-- TEXTE DONNÉ --
+++++
Curieusement, ce théâtre d'acteurs célèbres a, par le hasard du calendrier et par cette concomitance des goûts sécrétés par l'air du temps, fait d'Oscar Wilde l'un des auteurs de l'année. En effet, Anny Duperey, Dominique Sanda et Didier Sandre ont joué avec brio Un mari idéal (théâtre Antoine), comédie sociale sur une affaire gênante qui embarrasse un homme politique. Par ailleurs, l'ancien ministre de la Justice, Robert Badinter, a fait jouer sa première pièce, C.3.3. (Colline), qui décrit l'implacable machine judiciaire s'abattant sur Wilde, condamné pour homosexualité : l'acteur Roland Bertin a dessiné le personnage de l'écrivain avec une belle faconde douloureuse. Si cette deuxième œuvre a été mal reçue par la critique, les deux spectacles ont été des succès publics.

Tardive revanche pour Oscar Wilde, mort ruiné et oublié à Paris en 1900 !
+++++
-- MATÉRIEL FOURNI --
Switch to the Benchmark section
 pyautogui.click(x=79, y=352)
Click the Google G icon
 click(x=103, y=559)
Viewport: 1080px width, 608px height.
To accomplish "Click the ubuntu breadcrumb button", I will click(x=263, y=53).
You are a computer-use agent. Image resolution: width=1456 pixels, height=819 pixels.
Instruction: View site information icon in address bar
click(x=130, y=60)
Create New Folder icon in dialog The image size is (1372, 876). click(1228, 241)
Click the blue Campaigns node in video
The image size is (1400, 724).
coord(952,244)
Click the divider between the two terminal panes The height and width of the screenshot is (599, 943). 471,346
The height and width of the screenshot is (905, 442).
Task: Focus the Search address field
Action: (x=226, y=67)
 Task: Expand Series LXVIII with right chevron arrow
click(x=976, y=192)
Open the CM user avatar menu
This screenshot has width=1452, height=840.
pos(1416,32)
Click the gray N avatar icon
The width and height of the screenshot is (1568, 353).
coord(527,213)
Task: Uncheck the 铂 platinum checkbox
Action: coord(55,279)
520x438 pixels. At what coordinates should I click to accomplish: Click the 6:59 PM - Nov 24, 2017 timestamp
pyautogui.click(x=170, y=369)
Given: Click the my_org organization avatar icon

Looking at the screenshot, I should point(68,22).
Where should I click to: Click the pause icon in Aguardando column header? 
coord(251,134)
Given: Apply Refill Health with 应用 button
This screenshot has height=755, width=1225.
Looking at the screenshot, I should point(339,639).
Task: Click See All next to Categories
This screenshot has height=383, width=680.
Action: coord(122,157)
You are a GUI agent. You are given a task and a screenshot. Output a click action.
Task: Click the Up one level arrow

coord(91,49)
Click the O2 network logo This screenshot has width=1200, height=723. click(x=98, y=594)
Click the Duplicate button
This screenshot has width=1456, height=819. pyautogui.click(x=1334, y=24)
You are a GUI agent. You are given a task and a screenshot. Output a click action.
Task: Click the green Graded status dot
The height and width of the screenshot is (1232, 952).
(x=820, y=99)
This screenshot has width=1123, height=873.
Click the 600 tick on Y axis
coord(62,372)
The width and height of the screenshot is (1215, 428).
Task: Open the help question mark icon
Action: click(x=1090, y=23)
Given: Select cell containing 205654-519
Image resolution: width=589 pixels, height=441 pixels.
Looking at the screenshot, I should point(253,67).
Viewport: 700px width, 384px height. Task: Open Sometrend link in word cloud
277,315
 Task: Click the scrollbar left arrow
+++++
Citez le texte donné depuis « Curieusement, ce théâtre » jusqu'à « Paris en 1900 ! » inclus. Les enregistrements proviennent d'une autre source.

-- RÉPONSE PROPOSÉE --
Curieusement, ce théâtre d'acteurs célèbres a, par le hasard du calendrier et par cette concomitance des goûts sécrétés par l'air du temps, fait d'Oscar Wilde l'un des auteurs de l'année. En effet, Anny Duperey, Dominique Sanda et Didier Sandre ont joué avec brio Un mari idéal (théâtre Antoine), comédie sociale sur une affaire gênante qui embarrasse un homme politique. Par ailleurs, l'ancien ministre de la Justice, Robert Badinter, a fait jouer sa première pièce, C.3.3. (Colline), qui décrit l'implacable machine judiciaire s'abattant sur Wilde, condamné pour homosexualité : l'acteur Roland Bertin a dessiné le personnage de l'écrivain avec une belle faconde douloureuse. Si cette deuxième œuvre a été mal reçue par la critique, les deux spectacles ont été des succès publics.

Tardive revanche pour Oscar Wilde, mort ruiné et oublié à Paris en 1900 !